As we continue to inch our way closer to the Detroit Lions 2021 training camp, our preview series at Pride of Detroit continues to roll on. If you missed any of the previous articles, you can get caught up here:
- Tim Boyle vs. David Blough for QB2
- Is Jermar Jefferson RB3 or will he face competition?
- Who will fill the all-important WR4 role?
- How many tight ends will make the roster?
- Rounding out the offensive line
- Balancing youth and experience on the IDL
Setting the table at EDGE
As mentioned in our interior defensive line piece in this series, Lions coaches have confirmed their base defense will be a 3-4 scheme and have indicated that their front-seven will be strongly influenced by the Los Angeles Rams’ top-rated defense from 2020.
When projecting roles for players transitioning from the previous scheme, any player who played down defensive end (Trey Flowers and Romeo Okwara) or JACK linebacker (Julian Okwara and Austin Bryant) in Matt Patricia’s scheme, will now be an outside linebacker in the new 2021 Lions’ scheme. These outside linebacker roles carry traditional linebacker labels (WILL and SAM) but make no mistake, they are EDGE rushers.

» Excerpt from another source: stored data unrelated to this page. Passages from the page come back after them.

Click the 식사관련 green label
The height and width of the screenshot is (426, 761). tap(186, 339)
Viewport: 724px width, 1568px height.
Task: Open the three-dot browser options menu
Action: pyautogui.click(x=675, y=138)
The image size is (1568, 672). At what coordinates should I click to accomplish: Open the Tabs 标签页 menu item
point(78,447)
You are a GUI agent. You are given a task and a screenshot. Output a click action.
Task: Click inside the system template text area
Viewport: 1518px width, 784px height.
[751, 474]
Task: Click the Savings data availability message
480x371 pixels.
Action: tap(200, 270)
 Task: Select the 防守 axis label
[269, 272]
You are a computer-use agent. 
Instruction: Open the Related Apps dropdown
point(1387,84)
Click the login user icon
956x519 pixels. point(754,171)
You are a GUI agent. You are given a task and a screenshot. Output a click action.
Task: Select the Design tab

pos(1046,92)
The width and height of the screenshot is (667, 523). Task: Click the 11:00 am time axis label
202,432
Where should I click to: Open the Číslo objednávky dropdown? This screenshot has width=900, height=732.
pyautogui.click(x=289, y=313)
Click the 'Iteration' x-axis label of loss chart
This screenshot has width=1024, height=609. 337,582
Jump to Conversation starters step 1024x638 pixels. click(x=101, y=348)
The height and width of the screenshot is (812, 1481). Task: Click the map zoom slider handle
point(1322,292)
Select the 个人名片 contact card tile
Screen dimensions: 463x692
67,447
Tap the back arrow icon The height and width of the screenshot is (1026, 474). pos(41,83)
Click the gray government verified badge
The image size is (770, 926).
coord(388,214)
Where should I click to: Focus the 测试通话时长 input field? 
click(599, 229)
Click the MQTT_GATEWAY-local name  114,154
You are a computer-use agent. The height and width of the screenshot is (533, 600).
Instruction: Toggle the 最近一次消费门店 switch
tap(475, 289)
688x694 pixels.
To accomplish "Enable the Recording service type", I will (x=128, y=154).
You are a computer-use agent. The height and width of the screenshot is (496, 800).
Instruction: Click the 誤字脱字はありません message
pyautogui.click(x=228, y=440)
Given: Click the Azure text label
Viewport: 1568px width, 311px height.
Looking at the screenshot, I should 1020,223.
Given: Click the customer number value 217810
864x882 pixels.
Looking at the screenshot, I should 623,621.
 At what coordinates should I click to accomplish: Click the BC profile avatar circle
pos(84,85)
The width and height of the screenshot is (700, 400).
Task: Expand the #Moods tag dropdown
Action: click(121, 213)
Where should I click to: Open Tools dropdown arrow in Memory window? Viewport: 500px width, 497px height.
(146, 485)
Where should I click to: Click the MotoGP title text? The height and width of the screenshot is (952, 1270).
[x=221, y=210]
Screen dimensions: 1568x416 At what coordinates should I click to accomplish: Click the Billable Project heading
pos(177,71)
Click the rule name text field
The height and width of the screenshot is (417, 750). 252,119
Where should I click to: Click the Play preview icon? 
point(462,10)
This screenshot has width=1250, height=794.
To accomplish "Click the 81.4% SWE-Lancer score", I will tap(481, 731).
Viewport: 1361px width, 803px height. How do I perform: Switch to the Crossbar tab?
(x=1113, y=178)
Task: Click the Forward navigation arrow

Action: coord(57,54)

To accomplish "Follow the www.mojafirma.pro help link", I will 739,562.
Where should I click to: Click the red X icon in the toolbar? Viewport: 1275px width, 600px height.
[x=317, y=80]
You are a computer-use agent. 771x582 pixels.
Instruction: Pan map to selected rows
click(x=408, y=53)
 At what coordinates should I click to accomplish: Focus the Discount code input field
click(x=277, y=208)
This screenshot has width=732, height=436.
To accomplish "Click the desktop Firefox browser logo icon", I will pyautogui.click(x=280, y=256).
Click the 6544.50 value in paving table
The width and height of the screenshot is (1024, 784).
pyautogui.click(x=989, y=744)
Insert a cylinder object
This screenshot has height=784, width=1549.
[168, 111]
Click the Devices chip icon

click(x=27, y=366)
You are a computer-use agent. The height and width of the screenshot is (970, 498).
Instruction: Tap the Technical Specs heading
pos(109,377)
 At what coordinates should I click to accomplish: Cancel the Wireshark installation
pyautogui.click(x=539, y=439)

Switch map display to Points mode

These EDGE rushers will see a shift in their pre-snap alignment and will be asked to expand their skill sets, but in the grand scheme of things, their assignments will still include two basic things all edge rushers do: Create pressure and set the edge.
Let’s take a closer look at how the pre-snap alignments will change.
The first picture below is of the Rams 2020 base defense, with three interior defensive linemen (red) and two EDGE rushers (blue), each labeled with the Lions 2021 projected starters:
The two big changes from the last scheme are that the EDGE rushers are attacking from a standing position and are set up wider along the line, typically shifting between the 5, 7, and 9-techniques.
The next picture highlights a subpackage look and the front is adjusted to a technical 2-4 look, even though it operates like a 4-2 with the EDGE players rushing from the line of scrimmage.
And yes, as many fans have asked, the Lions’ EDGE players will rush from a traditional hand in the dirt look in subpackages, further illustrating that it is indeed more of a 4-2 concept.
Like with the interior defensive linemen, we can look to the Rams’ 2020 roster construction as a model to project what GM Brad Holmes and coach Dan Campbell with their EDGE rushers. Last season the Rams kept five EDGE rushers on their initial roster and maintained that number for the majority of the season. Four of those players were used in pass-rushing roles on defense, while the fifth was used exclusively on special teams.
The Lions enter training camp with seven EDGE rushers, including four carryovers in Flowers, the Okwara brothers, and Bryant. Additionally, they signed Robert McCray to a futures contract in January, added former first-round pick Charles Harris in March, then signed Reggie Gilbert in June.
With the majority of special teams experts on the Lions roster being at off-the-ball linebacker and safety, it’s fair to assume that only four EDGE rushers will be kept on the 53-man roster from this position group.
Flowers and Romeo Okwara are locked in as the starters, immediately filling half of the available EDGE spots. Last year’s third-round pick Julian Okwara also seems like a very safe bet to make the roster, likely leaving just one spot in question heading into training camp.
Harris was given a one-year, fully-guaranteed $1.75 million deal in March and is probably the frontrunner for the last spot at this time. His biggest competition, based on pure talent, figures to be Bryant but he has been bit by the injury bug once again and missed the majority of spring camp—though he is expected to be fully healthy for training camp.
“He just had a minor, little injury last week,” Campbell said during minicamp. “No big deal. We’re just holding him to be smart about it. We expect him to be ready to go for training camp, full, no problem.”
McCray and Gilbert are on league minimum contracts and have been running with the third team, indicating they will have a lot of work ahead of them to get their names in the mix.
Not a lot of drama in this group as Flowers, the Okwaras, and Harris all enter camp in good shape, making quick work of the top four spots.
Bryant should do well in this scheme as he needs to be standing off the ball in order to be effective as a pass rusher, but five injuries in the last two seasons have limited him to just 10 NFL games played and a minimal box score. If he misses out on the 53-man roster, he should be headed to the practice squad if he’s not claimed by another team.
There is an outside chance the Lions see Bryant’s upside and elect to keep five EDGE rushers, but he would need to grow his special teams resume, as it currently only features one blocked punt. Additionally, he might also have to beat out a core special teamer like Jalen Reeves-Maybin, which seems like a very daunting task.